2015), and simple assault, see RSA 631:2-a (2007). He contends that the trial
court erred because: (1) prior to his trial, he was released on $4,000 cash bail
and abided by his bail conditions; and (2) the trial court did not provide reasons
for the denial, see RSA 597:1-a, V (2001).

RSA 597:1-a, III(a) (Supp. 2015) provides that a person found guilty of a
felony who intends to appeal his conviction “shall . . . be detained, unless” he
establishes: (1) “[b]y clear and convincing evidence . . . that [he] is not likely to
fail to appear . . . or to pose a danger to himself . . . or to any other person or the
community”; and (2) “[b]y a preponderance of the evidence that the appeal will
not likely be frivolous or taken merely for delay.” The trial court must consider
the length of the sentence imposed and the nature of the crime. RSA 597:1-a,
III(a)(1); see State v. Blum, 132 N.H. 396, 401-02 (1989).

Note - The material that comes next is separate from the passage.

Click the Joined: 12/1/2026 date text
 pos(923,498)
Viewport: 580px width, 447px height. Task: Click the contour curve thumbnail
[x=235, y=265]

Whether to grant bail pending an appeal rests in the trial court’s
discretion. Moses v. Helgemoe, 115 N.H. 672, 672 (1975). To show that the trial
court’s exercise of discretion was unsustainable, the defendant must
demonstrate that the court’s ruling was clearly untenable or unreasonable to the
prejudice of his case. State v. Lambert, 147 N.H. 295, 296 (2001). We will not
disturb the trial court’s decision “except on evidence of a compelling nature.”
Moses, 115 N.H. at 672.

For the purpose of this appeal, the State concedes that the defendant is
not a flight risk and that his appeal of his convictions is not frivolous. However,
the trial court denied bail pending the appeal because “the Defendant . . . failed
to show by clear and convincing evidence that he does not pose a danger to the
safety of another person in the community.”
The defendant concedes that the night before the trial began he called the
victim’s home phone. Although the defendant described this as “inadvertent,”
the trial court was not obliged to accept his explanation. See State v. Carr, 167
N.H. 264, 275 (2015)
(stating fact finder is free to reject any portion of a witness’s
testimony). The record supports that on the day the victim was to testify, the
defendant moved his vehicle from where it was initially parked in the court house
parking lot to a space next to her vehicle. Although the defendant argues that, a
few days later, the victim parked a few spaces away from him, the trial court
could have reasonably concluded that this did not affect the defendant’s
intention in parking next to her on the day she was to testify. Furthermore, the
defendant was convicted of violent crimes. Thus, we cannot conclude that the
trial court unsustainably exercised its discretion by denying the defendant bail
pending his appeal. See Moses, 115 N.H. at 672.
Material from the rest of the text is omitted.